Pathophysiology of gunshot wounds and wound
ballistics
Injuries caused by missiles entering live tissue
are directly related to the amount of kinetic energy transferred from the
missile to the target tissue. This energy is expressed by the equation Ek
= ‰ mv2, where the exponential factor of velocity represents the
greatest contribution to energy transferred. The mass is also of importance.
Therefore, the damage caused by a bullet is determined not only by the
velocity, but also by tissue resistance (the greatest amount of energy is
transferred at the point where tissue resistance is maximal), the yaw (angle of
the bullet in relation to its trajectory path), the bullet's tumble effect
after it hits the target tissue, the bullet weight, and the extent of bullet
fragmentation.
In shotgun injuries, especially those inflicted at close range, the total mass of the individual projectiles is a very important factor in the kinetic energy equation. At close range the pellets act as a solitary missile because of tight clustering, and their total weight is much greater than that of individual rifle or handgun bullets. Furthermore, the ballistically poor design of multiple small, round balls does not favour maintenance of high kinetic energy at considerable distances from the muzzle, nor does it permit great tissue penetration. However, at close ranges (ie up to about 3 m in the case of shotguns) the energy release generally causes massive tissue disruption close to the point of penetration. For this reason close-range shotgun injuries have many of the characteristics of high-velocity missile war wounds.

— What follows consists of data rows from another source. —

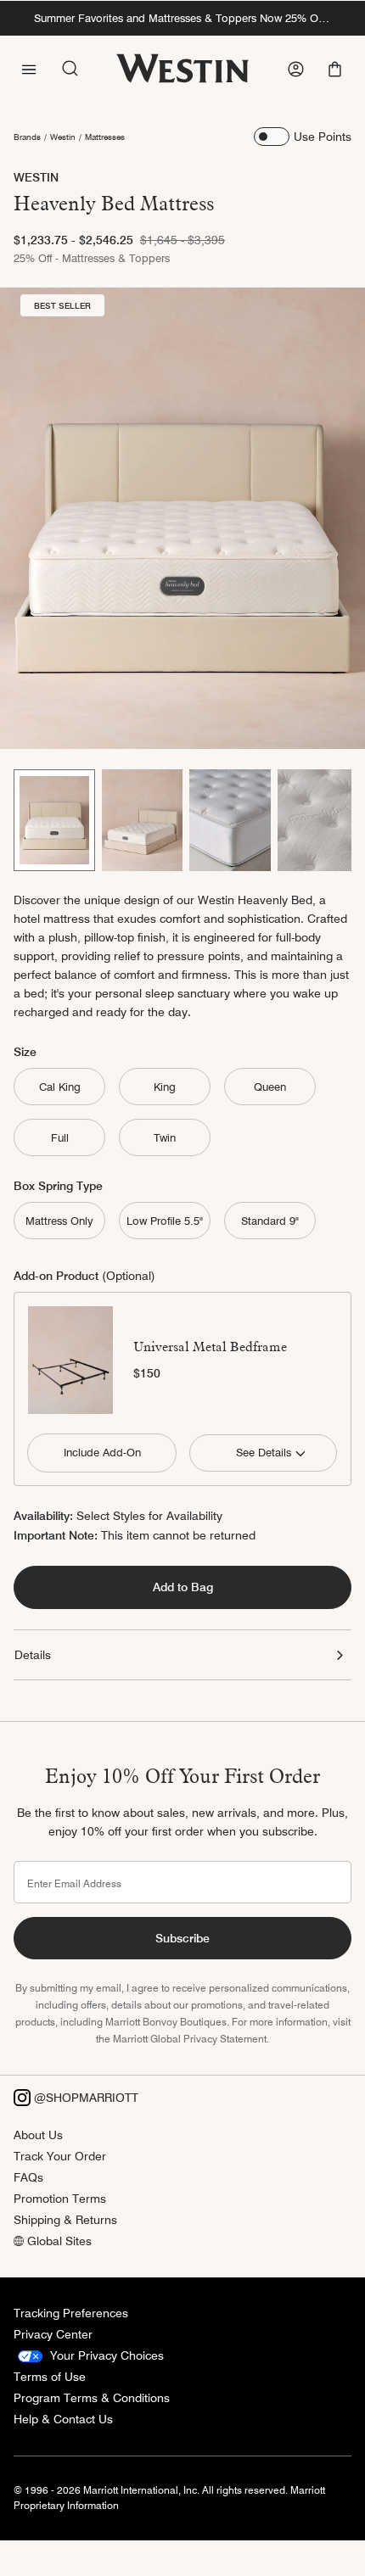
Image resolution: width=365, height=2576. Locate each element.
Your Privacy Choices (105, 2355)
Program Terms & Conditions (92, 2398)
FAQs (28, 2177)
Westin (63, 136)
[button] (336, 69)
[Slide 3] (230, 820)
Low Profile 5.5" (164, 1220)
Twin (165, 1137)
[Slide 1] (54, 820)
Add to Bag (183, 1587)
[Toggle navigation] (29, 68)
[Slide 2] (142, 820)
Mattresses (105, 136)
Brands (27, 136)
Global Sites (58, 2241)
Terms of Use (50, 2376)
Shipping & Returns (65, 2220)
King (165, 1086)
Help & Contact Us (63, 2419)
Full (60, 1137)
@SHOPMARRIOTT (84, 2097)
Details (32, 1655)
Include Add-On (102, 1452)
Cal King (60, 1086)
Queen (270, 1086)
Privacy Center (53, 2334)
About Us (38, 2135)
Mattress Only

When a missile enters tissue a temporary pulsing
cavity, in which the tissues undulate and stretch and compress, is formed along
the missile tract within 10 to 30 milliseconds after impact. This cavity can be
as large as 30 to 40 times the diameter of the bullet. This phenomenon, that
has been seen in muscle, liver, bone, brain, lungs, and arteries, is caused by
energy released by the missile, forming shock waves with pressures of up to 100
to 200 atmospheres directly related to missile velocity, and imparting momentum
to the tissues, both forward and laterally. In addition there is mechanical
damage due to the shearing effect between tissues of differing heterogeneity
and density. The actual cavity created by the missile rapidly collapses behind
the projectile as a result of tissue elasticity, haemorrhage and oedema,
leaving a smaller permanent pathway usually marked by tissue loss, haemorrhage,
bullet fragments or sometimes bone fragments which can be seen during
radiological examination shortly after injury. Bullet fragmentation is a major
cause of tissue disruption and there is a close connection between large exit
wounds and bullet fragmentation.
The critical velocity at which bone is fractured
is approximately 66 m/s. Kinetic energy imparted to the tissue causes bone to
fracture. Although some bone fragments may be contained within the surrounding
framework of the periosteum (bone membrane), muscle and connective tissue,
others may have sufficient energy to act as secondary missiles, creating
further destruction and multiple exit-wounds. The medical examiner may thus be
faced with a discrepancy between the number of entrance and exit wounds.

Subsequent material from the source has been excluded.